## WHAT TO PRODUCE
Between the line containing "Login (162, 22)" and the line containing "开发者 (625, 26)" lies a run of lines; give that run again exactly, with both of those lines, and nothing else from the entries below.

## MATERIALS PROVIDED

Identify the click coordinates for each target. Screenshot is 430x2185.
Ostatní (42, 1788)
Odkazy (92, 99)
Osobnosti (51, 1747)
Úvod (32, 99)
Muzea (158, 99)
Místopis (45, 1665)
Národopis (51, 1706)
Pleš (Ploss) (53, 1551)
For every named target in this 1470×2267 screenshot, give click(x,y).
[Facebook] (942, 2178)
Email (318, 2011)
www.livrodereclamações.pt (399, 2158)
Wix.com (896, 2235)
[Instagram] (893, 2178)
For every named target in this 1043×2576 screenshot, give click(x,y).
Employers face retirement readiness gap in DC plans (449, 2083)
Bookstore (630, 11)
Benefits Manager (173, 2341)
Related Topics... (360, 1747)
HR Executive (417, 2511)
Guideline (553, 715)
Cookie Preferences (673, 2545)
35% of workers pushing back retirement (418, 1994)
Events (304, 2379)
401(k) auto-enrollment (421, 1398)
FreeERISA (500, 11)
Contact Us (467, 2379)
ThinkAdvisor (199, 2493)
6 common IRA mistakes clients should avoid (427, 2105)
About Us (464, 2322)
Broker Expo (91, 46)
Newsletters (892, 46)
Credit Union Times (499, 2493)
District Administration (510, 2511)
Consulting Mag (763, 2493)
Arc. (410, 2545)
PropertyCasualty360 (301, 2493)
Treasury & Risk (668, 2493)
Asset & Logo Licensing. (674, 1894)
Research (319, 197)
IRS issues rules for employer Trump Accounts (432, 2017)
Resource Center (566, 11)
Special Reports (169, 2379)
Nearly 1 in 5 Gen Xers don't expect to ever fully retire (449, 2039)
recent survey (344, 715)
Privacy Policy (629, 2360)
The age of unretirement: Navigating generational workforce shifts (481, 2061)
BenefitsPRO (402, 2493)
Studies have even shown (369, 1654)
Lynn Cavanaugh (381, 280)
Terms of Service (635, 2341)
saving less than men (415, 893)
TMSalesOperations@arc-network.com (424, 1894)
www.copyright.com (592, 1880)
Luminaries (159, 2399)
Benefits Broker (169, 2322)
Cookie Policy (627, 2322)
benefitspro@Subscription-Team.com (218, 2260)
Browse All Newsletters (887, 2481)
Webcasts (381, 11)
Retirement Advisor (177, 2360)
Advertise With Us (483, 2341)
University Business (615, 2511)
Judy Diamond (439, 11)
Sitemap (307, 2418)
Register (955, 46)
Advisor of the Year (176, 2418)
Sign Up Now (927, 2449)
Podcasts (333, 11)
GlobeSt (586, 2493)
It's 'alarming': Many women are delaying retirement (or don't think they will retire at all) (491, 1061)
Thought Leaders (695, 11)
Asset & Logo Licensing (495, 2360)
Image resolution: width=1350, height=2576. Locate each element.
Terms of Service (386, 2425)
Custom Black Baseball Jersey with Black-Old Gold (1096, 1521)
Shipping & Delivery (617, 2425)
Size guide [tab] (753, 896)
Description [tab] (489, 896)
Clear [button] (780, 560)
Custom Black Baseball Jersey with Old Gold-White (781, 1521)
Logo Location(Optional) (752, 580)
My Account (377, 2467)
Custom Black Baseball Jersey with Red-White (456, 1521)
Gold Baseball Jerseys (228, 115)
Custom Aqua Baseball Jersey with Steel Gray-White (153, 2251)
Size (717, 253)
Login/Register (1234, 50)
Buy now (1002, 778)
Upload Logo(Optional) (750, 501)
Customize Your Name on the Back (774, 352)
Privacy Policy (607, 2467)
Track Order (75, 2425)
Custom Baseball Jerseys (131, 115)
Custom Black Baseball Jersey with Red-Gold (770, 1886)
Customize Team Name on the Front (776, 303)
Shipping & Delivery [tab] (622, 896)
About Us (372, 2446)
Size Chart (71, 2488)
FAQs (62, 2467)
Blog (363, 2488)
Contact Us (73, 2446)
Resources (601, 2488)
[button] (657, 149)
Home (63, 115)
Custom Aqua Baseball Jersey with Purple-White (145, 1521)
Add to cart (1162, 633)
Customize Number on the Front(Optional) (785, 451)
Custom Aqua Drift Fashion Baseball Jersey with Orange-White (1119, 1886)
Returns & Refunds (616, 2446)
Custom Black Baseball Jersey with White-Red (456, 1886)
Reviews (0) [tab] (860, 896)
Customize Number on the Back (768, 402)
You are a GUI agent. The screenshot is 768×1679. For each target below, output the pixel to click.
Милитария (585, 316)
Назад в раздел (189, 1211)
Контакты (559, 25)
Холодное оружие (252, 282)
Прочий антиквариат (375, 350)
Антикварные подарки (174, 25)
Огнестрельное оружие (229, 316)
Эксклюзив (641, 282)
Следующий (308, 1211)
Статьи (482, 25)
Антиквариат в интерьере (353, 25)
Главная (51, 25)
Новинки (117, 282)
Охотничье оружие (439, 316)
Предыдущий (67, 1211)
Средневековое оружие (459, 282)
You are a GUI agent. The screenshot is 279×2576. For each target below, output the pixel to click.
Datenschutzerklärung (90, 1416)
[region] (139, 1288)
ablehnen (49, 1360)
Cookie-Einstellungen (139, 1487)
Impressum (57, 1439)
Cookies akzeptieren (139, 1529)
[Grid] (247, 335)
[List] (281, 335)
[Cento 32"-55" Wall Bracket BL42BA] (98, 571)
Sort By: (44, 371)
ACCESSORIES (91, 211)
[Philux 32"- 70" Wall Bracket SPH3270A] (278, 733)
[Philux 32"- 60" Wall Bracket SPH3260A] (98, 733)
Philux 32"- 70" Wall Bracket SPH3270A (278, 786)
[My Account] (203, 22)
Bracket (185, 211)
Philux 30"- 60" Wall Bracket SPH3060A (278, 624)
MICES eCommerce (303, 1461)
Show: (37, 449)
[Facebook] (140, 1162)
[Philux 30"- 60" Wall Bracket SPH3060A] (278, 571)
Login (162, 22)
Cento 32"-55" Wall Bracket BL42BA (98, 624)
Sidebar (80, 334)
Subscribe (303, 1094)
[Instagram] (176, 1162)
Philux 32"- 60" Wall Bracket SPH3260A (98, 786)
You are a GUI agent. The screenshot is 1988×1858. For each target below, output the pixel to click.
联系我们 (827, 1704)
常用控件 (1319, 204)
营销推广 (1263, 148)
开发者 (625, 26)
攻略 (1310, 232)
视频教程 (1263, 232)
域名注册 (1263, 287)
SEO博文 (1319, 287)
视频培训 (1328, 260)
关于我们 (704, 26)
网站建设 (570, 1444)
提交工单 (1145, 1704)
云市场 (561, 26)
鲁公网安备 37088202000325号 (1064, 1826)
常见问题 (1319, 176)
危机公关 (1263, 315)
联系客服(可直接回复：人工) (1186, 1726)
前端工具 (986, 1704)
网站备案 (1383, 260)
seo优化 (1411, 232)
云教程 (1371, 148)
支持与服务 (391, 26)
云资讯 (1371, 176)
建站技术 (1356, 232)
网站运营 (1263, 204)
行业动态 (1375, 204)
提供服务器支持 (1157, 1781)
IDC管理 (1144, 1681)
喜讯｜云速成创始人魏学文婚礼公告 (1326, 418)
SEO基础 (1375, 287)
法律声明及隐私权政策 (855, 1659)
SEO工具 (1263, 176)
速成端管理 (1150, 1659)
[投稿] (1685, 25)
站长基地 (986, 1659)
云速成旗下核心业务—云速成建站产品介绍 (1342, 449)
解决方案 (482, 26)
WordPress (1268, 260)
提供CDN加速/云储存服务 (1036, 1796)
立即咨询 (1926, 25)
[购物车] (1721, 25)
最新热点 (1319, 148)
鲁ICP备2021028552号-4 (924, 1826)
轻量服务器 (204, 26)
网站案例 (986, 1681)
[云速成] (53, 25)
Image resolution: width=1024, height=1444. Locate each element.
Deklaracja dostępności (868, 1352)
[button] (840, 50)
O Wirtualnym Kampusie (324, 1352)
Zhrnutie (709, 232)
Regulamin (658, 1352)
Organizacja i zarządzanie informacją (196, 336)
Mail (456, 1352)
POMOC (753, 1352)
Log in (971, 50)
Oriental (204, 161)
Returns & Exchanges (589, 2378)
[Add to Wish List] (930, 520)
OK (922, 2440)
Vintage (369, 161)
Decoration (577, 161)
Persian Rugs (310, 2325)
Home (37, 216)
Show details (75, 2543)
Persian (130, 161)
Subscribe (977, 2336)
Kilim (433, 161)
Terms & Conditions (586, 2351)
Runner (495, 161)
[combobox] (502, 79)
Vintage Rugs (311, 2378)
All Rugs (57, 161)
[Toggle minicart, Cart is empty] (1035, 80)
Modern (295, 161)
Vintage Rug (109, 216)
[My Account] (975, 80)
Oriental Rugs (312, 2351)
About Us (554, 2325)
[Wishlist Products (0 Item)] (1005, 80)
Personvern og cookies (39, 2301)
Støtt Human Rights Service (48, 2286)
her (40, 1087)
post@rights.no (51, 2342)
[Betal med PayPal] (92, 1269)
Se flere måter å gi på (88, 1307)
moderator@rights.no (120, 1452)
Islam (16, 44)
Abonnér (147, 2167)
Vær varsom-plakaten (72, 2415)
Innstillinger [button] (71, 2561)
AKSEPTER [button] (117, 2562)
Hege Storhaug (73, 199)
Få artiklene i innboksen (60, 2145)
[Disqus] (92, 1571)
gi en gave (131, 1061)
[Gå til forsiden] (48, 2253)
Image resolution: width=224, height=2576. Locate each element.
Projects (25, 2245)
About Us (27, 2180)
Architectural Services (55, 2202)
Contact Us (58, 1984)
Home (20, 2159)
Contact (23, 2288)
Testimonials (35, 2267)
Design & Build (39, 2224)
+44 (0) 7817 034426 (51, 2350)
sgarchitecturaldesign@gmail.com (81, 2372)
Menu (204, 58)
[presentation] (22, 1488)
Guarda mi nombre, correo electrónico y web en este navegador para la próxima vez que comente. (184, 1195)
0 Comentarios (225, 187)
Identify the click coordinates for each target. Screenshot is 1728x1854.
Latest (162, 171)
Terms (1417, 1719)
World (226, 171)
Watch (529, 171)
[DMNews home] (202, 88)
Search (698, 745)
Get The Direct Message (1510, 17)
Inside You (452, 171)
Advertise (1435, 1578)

## OUTPUT FOR THIS EXERCISE
Login (162, 22)
Cento 32"-55" Wall Bracket BL42BA (98, 624)
Sidebar (80, 334)
Subscribe (303, 1094)
[Instagram] (176, 1162)
Philux 32"- 60" Wall Bracket SPH3260A (98, 786)
You are a GUI agent. The screenshot is 1988×1858. For each target below, output the pixel to click.
联系我们 (827, 1704)
常用控件 (1319, 204)
营销推广 (1263, 148)
开发者 (625, 26)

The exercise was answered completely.